Он тряхнул головой, отгоняя глупые мысли; поторопил коня. Обоз заворачивал на соседнюю улицу. На углу Ясень оглянулся. Девчонка с недоеденной ватрушкой в руке смотрела ему вслед, задумчиво хмурясь; светлые локоны выбивались из-под платка, а глаза были похожи на осеннее небо - серое с голубым. И он понял, что еще увидит ее, потому что случайностей не бывает. И здесь, конечно, тоже не обошлось без хитрющей птицы, которая играет в непонятные игры, но думать об этом сейчас не хочется. А хочется поесть, наконец, спокойно, за нормальным столом...
...Сидя в харчевне, Ясень цедил дешевое пиво. Настроение было так себе. Вроде бы, все закончилось хорошо - из плена сбежал, руки-ноги целы. Но он чувствовал, что на самом деле это только начало. И жрец от него не отвяжется, и вестница тоже не зря пугала. Слишком многое случилось за эти дни, чтобы просто взять и забыть, выкинуть разом из головы. Никак не удавалось расслабиться, все вокруг его раздражало - и кислое пиво, и тощая костлявая подавальщица, и чадящие светильники на стене. Да еще за соседним столом бубнили поддатым голосом:
– Стоит и щерится, весь в кровище, только клыки блестят. Озирается, зенки мертвые. Воздух вокруг дрожит, и тень поднимается, как живая. Я под лавку забился, думаю - смерть пришла. Солнце ясное, спаси и помилуй! А он как будто услышал, повернулся и пасть раскрыл...
– Брешешь, - лениво отвечал собеседник.
– А вот не брешу! Три года прошло, а мне эта харя всюду мерещится. Веришь ли, заснуть не могу, пока глаза не залью...
– Верю.
– Только все зря, найдут меня твари. Одну завалили, другая вылезет. Может, сидит уже где-то рядом, слюну роняет. Они терпеливые, им три года - как тебе три минуты. Думаешь, нас в покое оставят? Держи карман шире.
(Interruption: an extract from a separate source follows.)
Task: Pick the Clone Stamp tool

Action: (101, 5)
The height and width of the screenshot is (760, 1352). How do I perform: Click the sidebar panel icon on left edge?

Без наших душ они под солнцем не выдержат, своих-то ведь не имеют...
Ясень отставил кружку и, бросив на стол монеты, вышел на улицу.
Уже стемнело. Воздух был холодный и свежий - до зимы осталось недолго. Ветер разогнал облака; ночной цветок сиял в вышине, манил серебряным светом. Его лепестки, закрученные в спираль, раскинулись на треть небосвода. Между ними клубился голубоватый туман, отчего цветок казался размытым. Только в центре свет уплотнялся, сжимался в ярко-белый комок.
Зрелище завораживало; Ясень стоял, потеряв счет времени. И чудилось, что кто-то смотрит на него сверху - пристально, изучающе, с недоверчивым удивлением.